#### The problem:
Return exactly the lines of the data below, from the one that contains "You are a computer-use" through the final line, and leave out every picture.

---- Material supplied

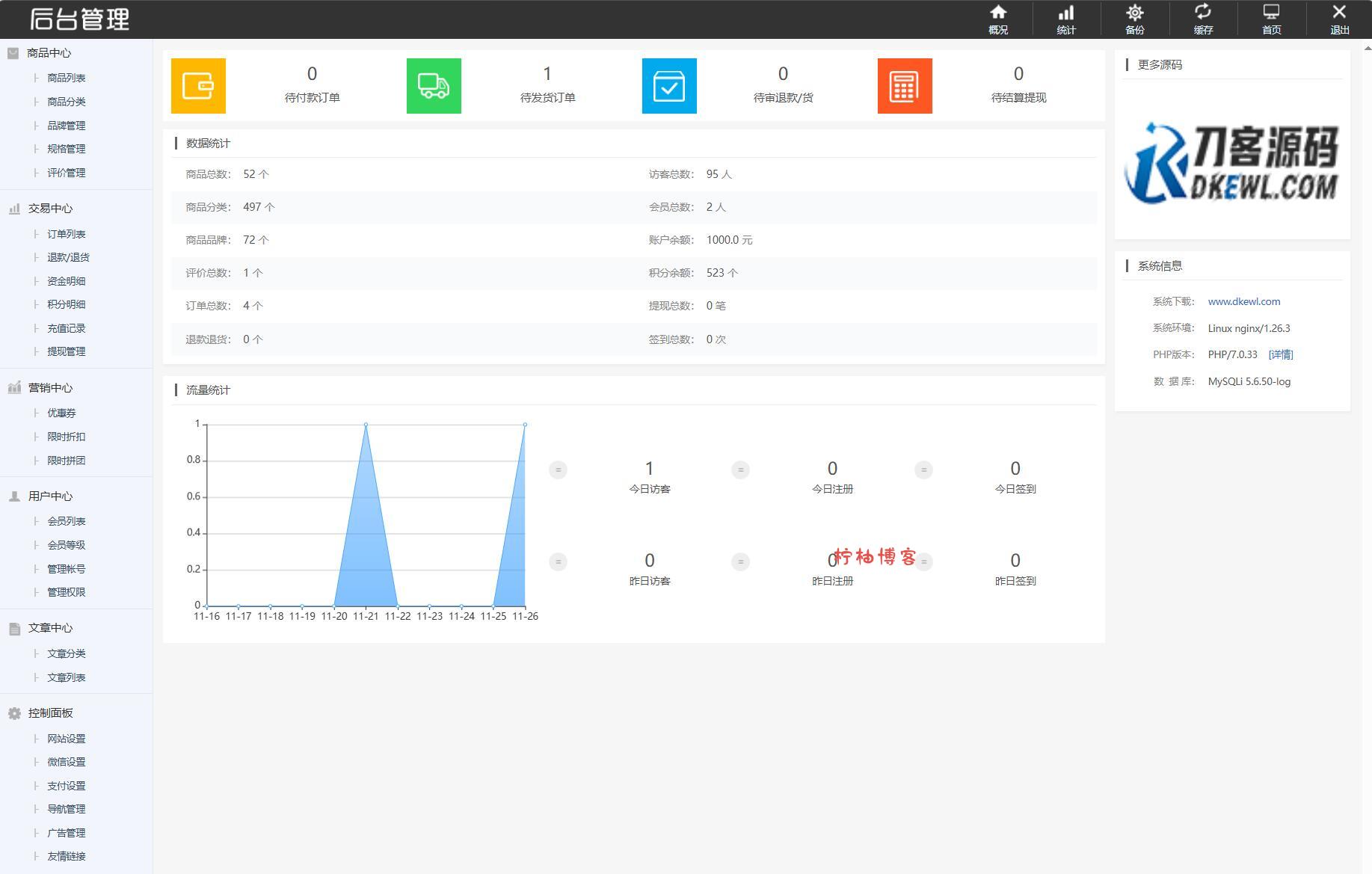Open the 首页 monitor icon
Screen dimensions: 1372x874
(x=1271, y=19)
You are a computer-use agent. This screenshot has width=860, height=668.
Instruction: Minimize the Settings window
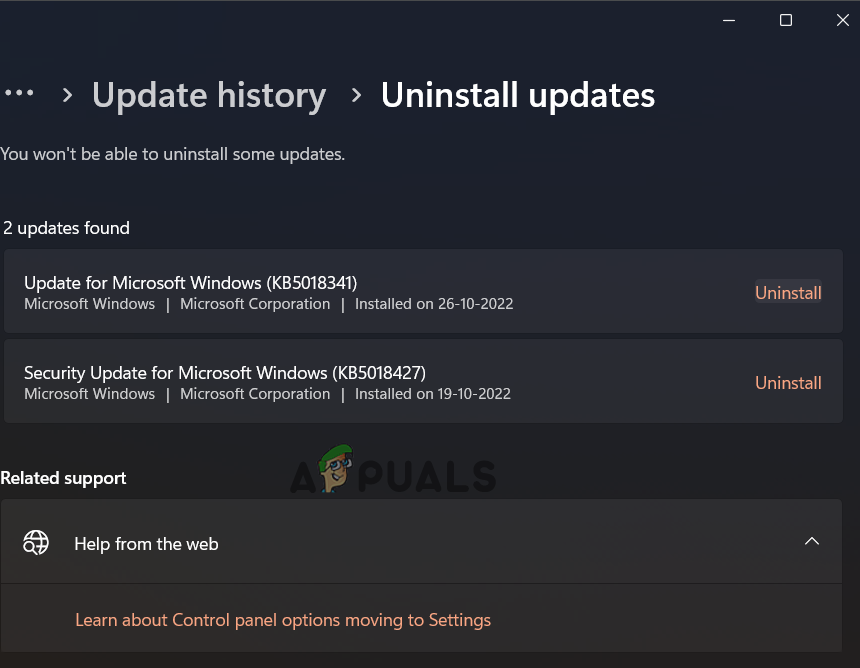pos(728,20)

--------

#### Response to the task:
You are a computer-use agent. This screenshot has width=860, height=668.
Instruction: Minimize the Settings window
pos(728,20)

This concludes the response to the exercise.